As an Vul-Man. working in a company with 2500 assets, which risk value (10 Mio, 20 Mio, 50 Mio) would form an acceptable baseline in the report I will present to management? How can I establish a baseline for 1000 assets? I see there’s a risk score increase of around 15,000 to 20,000 for one Microsoft Asset after each MS-Patch Tuesday. I don’t have any other measurement values. Does anybody have any ideas about this?
You’ll have to provide more details about what exactly you are looking for. Everyone’s “baseline” will be different based on different criteria in each organization, from my perspective.
“Imagine you are a CISO looking at a risk score. What range of risk scores would classify the overall risk as “low,” “medium,” or “high”? When you look at the CVSS vulnerability metric, there’s a range that helps everyone classify risks. But how can I create a classification for the total risk score I see on the Rapid7 InsightVM homepage? I have 1000 assets; if a risk score of 10,000 is good for each asset, then should I say that a total risk score of 10 million is good for an organization with 1000 assets? Each asset has its own unique vulnerabilities, but I want to create a baseline, a metric, and all I have is an increase of 15 to 20 thousand risk values on each asset after every MS Patch Tuesday. I need another parameter, just like the NVD vulnerability metric.”

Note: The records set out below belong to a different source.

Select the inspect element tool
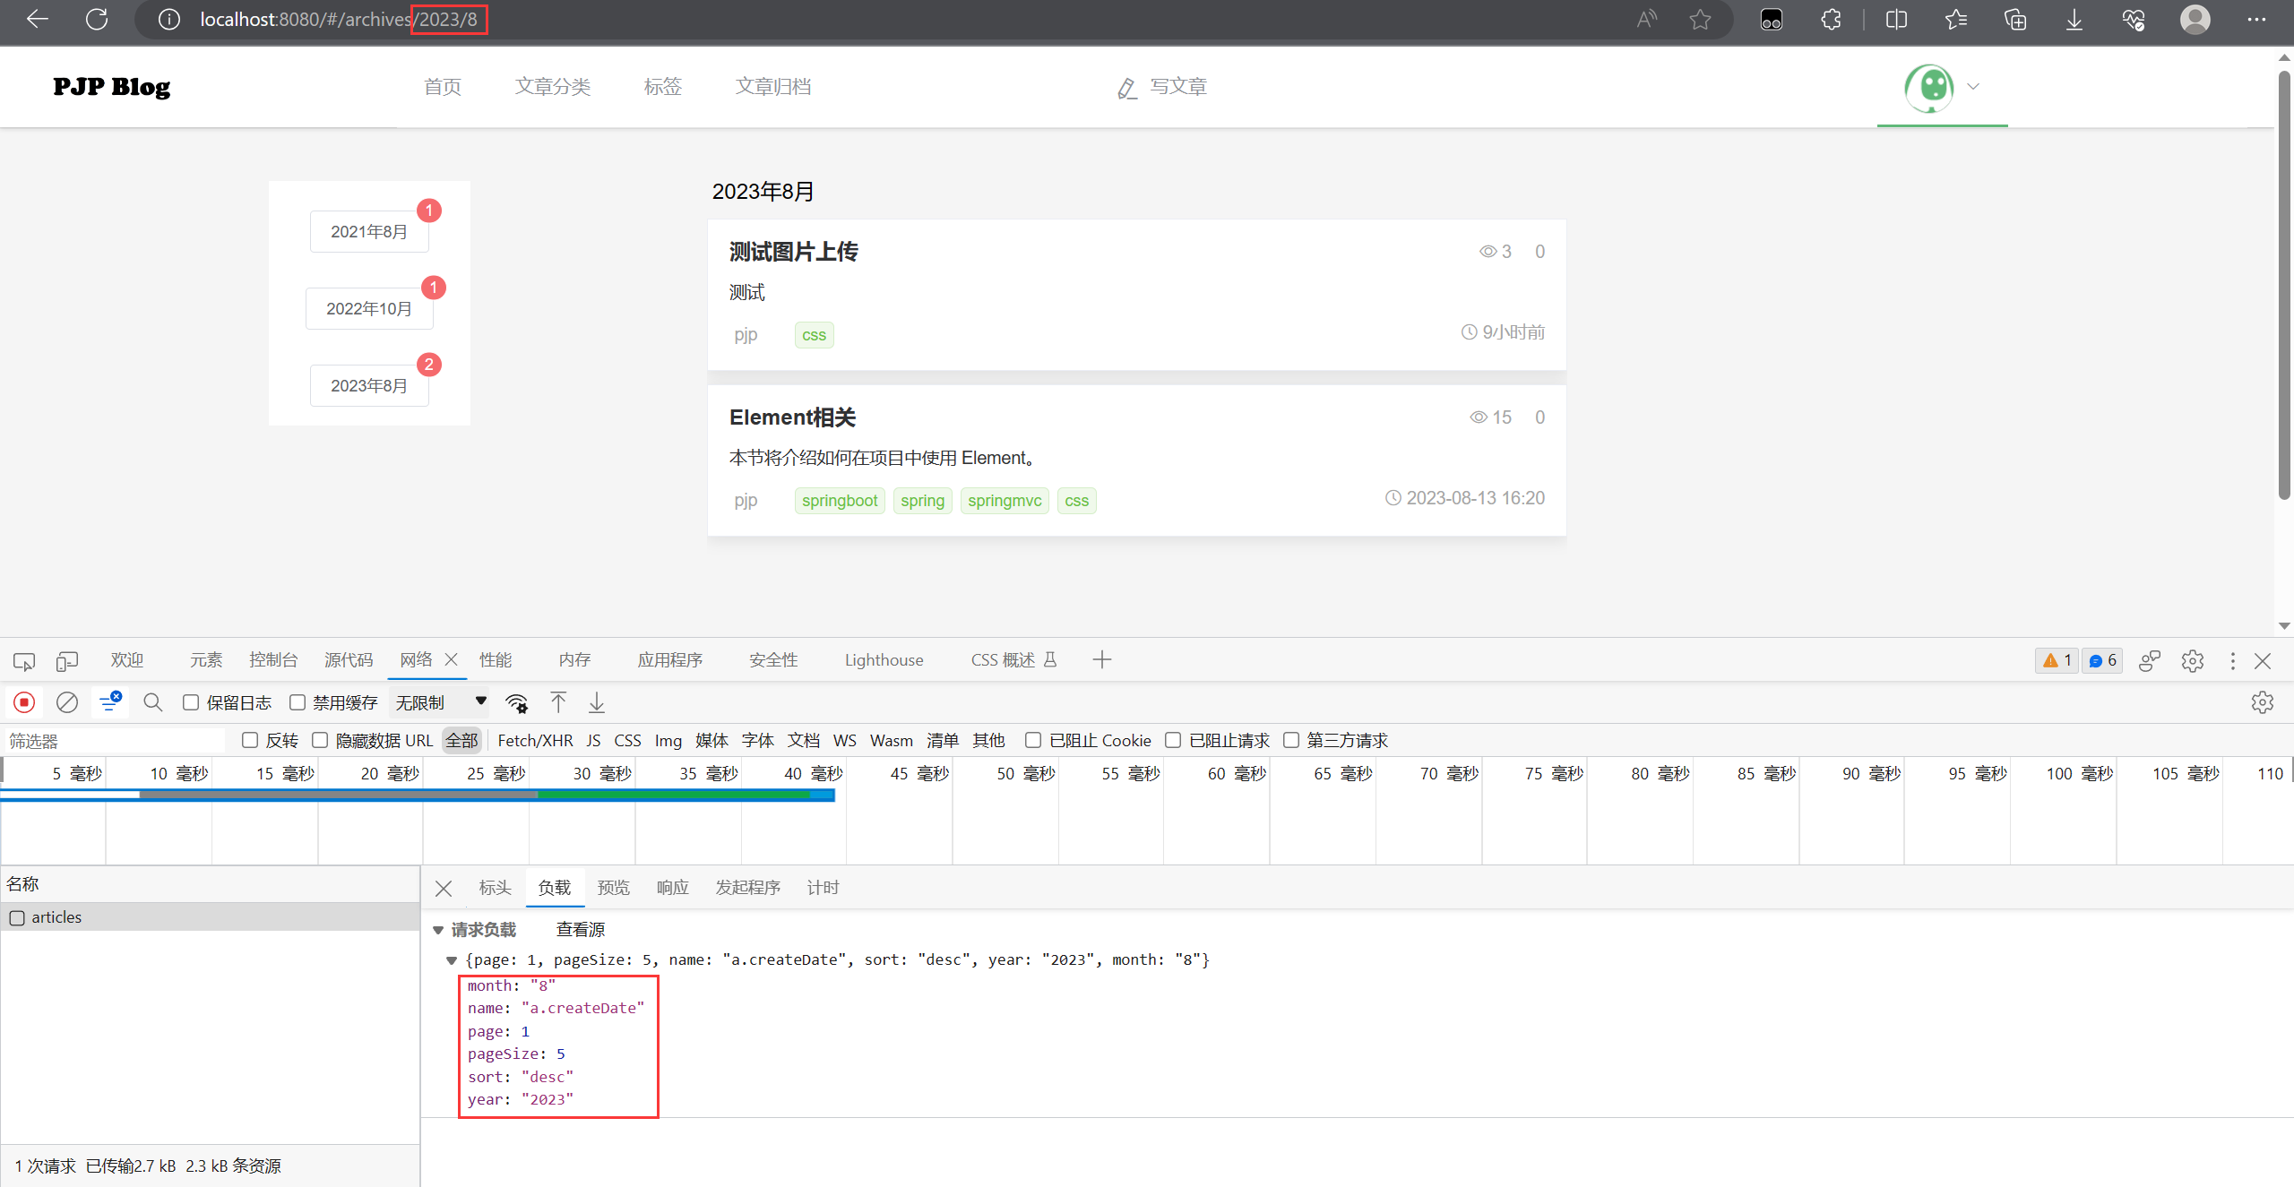The image size is (2294, 1187). pos(24,660)
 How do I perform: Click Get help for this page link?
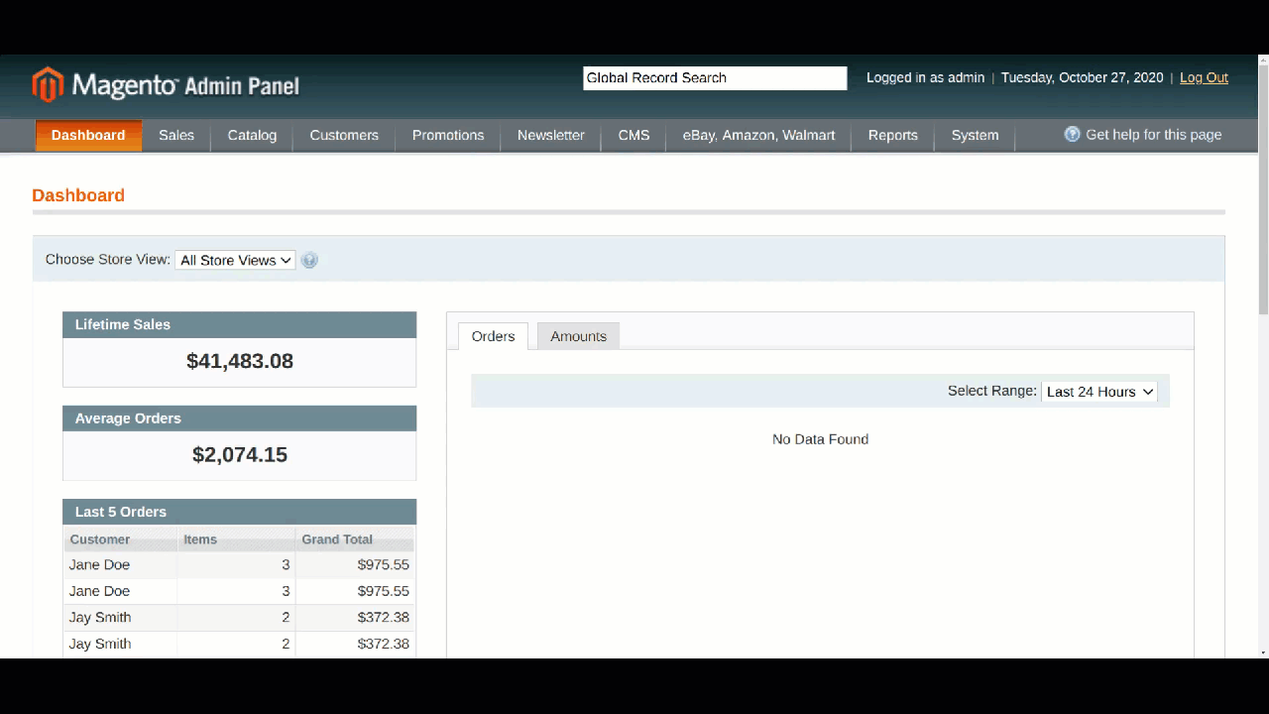point(1153,135)
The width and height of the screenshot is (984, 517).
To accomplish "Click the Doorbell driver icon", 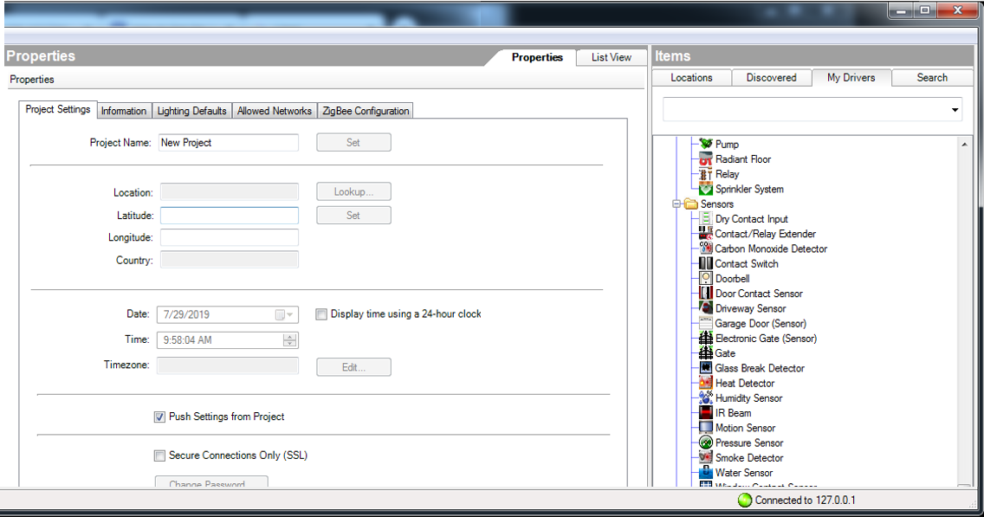I will [x=706, y=279].
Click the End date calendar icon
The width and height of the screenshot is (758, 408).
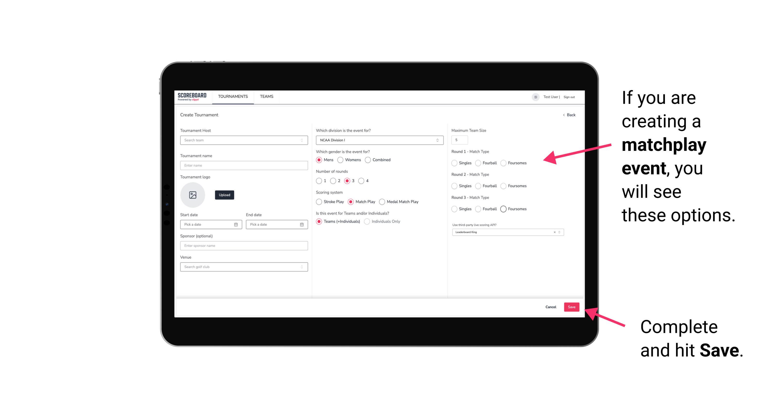point(301,225)
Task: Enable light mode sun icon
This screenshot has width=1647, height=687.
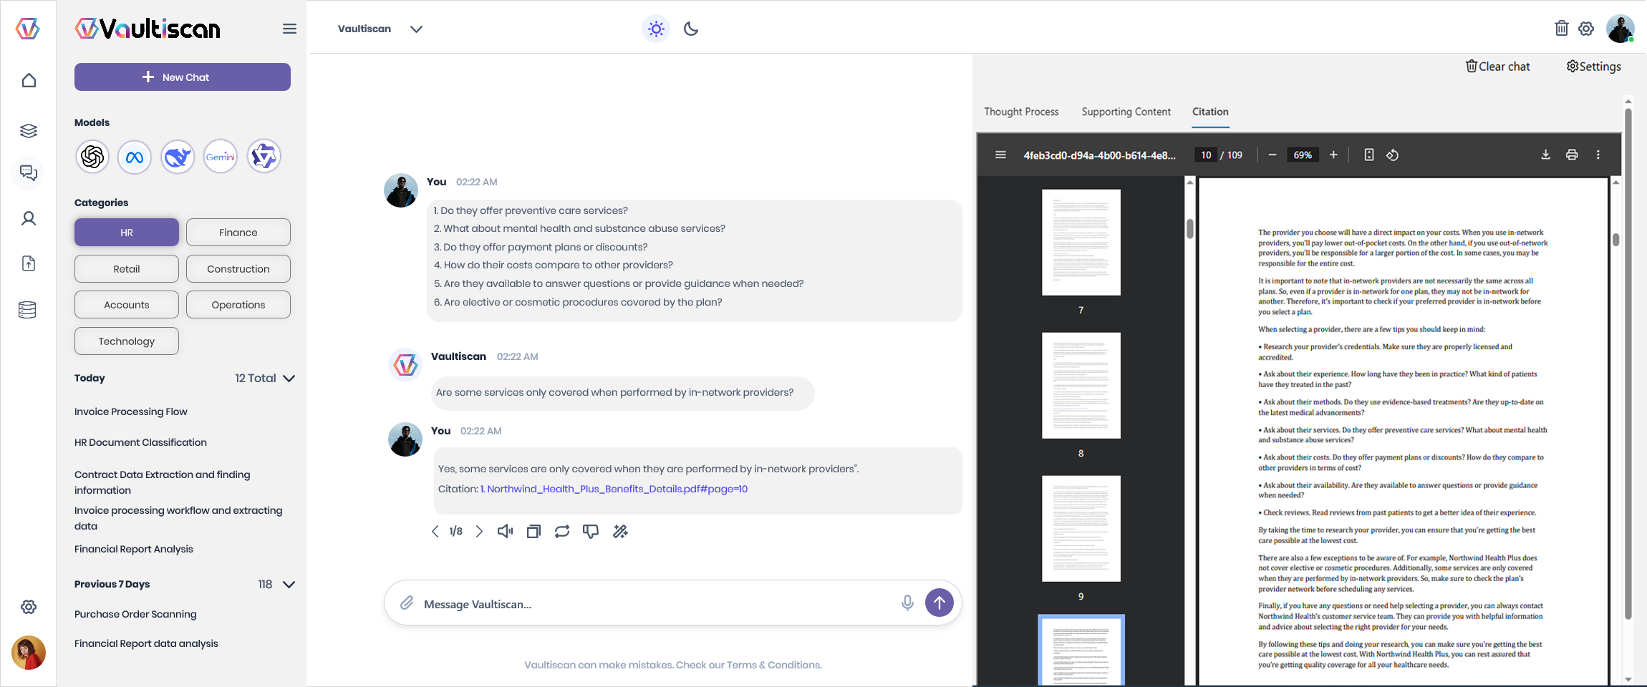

From your description, it seems you are using the asset risk score to measure against. This may be difficult to show improvement over time as that score is going to go up and down over time. (as you have mentioned with each patch tuesday). Also, it won’t always show what areas to focus on first. For example, say you have 2 assets both with a total risk score of 1000. Asset 1 has one vulnerability that has known exploit code written for it. Asset 2 has 4 low vulnerability findings, each with a risk score of 250. Going by the assets total risk score - they both have equal scoring, but if you focus on the individual vulnerability risk score - you close the higher risk vulnerabilities first.
To do that, I usually start with goals and sla’s, something like :
Remediate 100% of vulnerabilities where vulnerability.riskScoreReal >= 800 && vulnerability.exploits IS NOT NULL within 25 days of discovery
25 days maybe to short - but start with a high number, if you can maintain that goal over the course of a few months, decrease it.
This way, management discussions are more around removing that critical risk from the environment over time - and maybe the improvement is something like decreased the number of days to remediated from 100 to 25 in X months - something like that.
Thank you for summing up what I was going to suggest, as this is the “Easiest” path forward. Looking at just the risk score can be misleading depending on the time of month/your patching window, and also not take into effect the criticality of the vulns or how long the vulns have existed for. Agree with this write-up 100%!
Thank you for your Answer Steve. I can make better progress in this way. It would not be possible to make a metric in the way I thought before, and it would not be an approach that better analyses the problems in the systems.